#### TASK PROMPT:
Please locate every line in the material below that contains the word "height" and copy each of those lines.

>> START MATERIALS PROVIDED

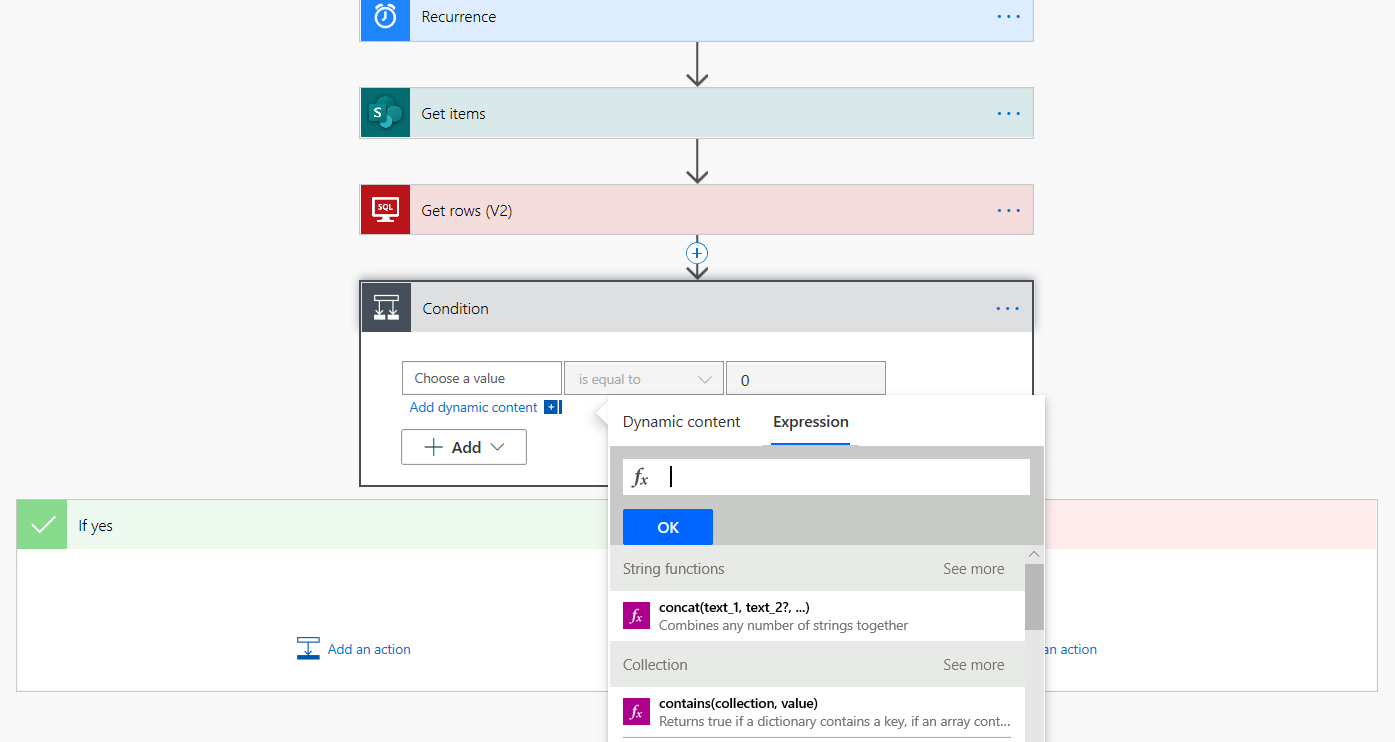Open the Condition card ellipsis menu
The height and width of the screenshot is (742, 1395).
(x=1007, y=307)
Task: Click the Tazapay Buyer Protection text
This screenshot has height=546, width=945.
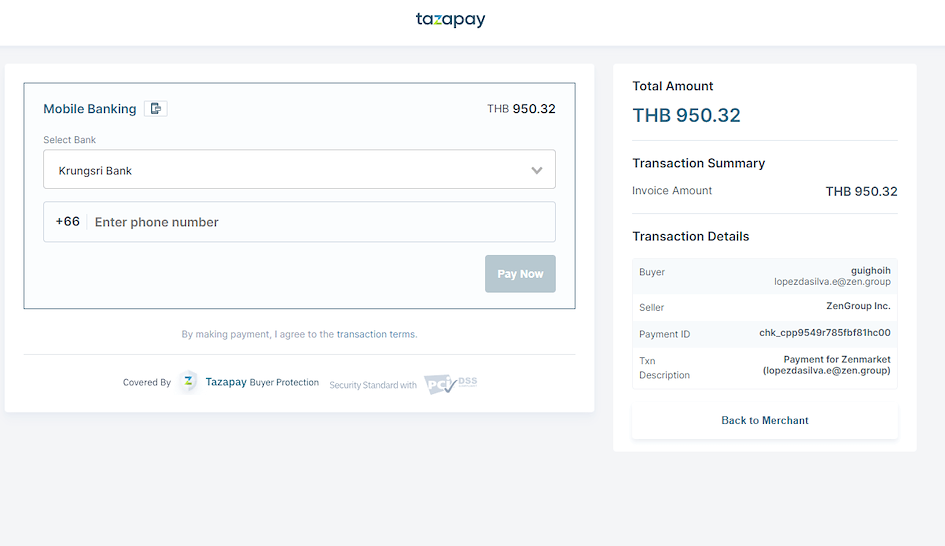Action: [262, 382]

>> END MATERIALS PROVIDED
>> START MATERIALS PROVIDED

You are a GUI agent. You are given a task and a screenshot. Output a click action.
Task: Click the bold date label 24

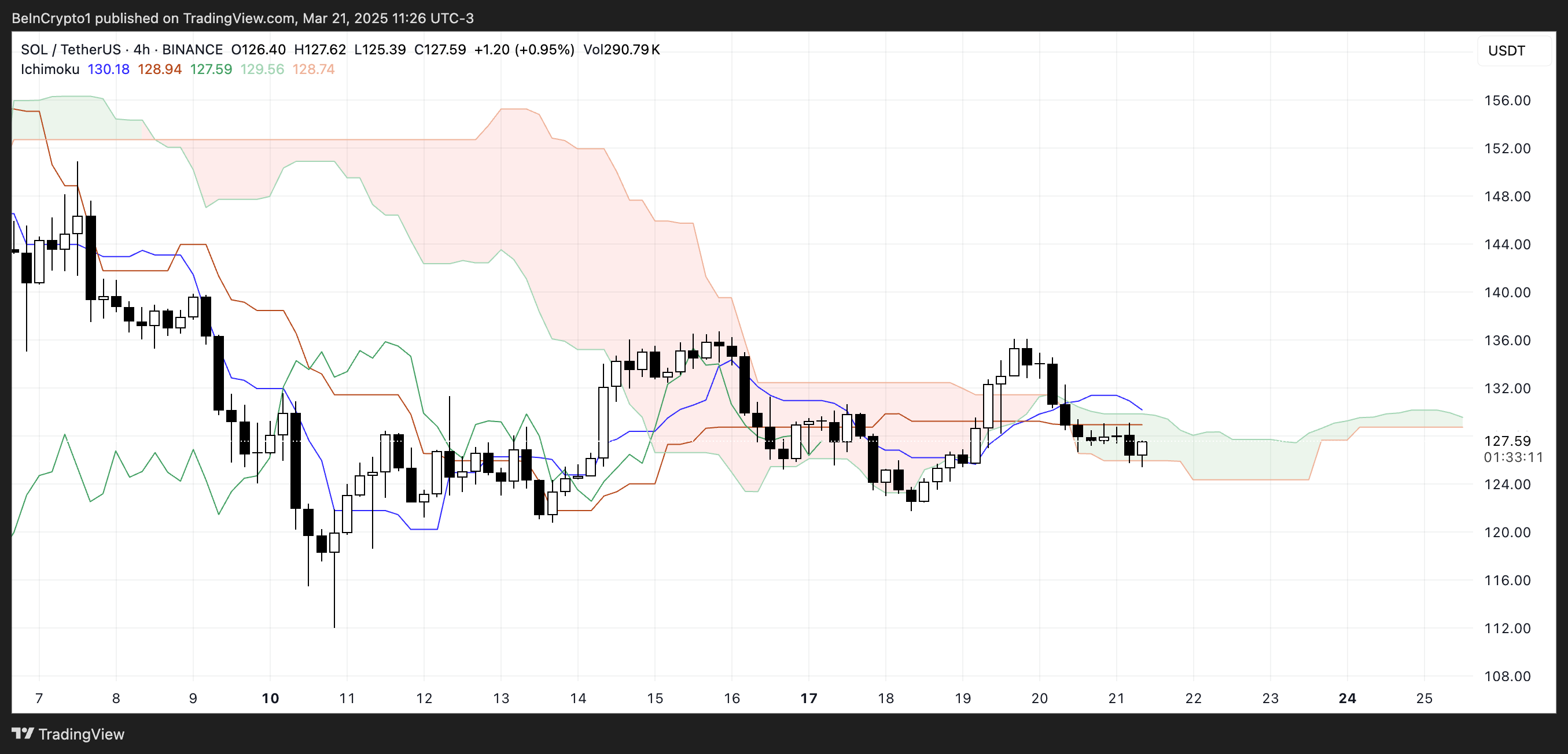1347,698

>> END MATERIALS PROVIDED

#### OUTPUT BELOW:
The height and width of the screenshot is (742, 1395).
This screenshot has height=546, width=945.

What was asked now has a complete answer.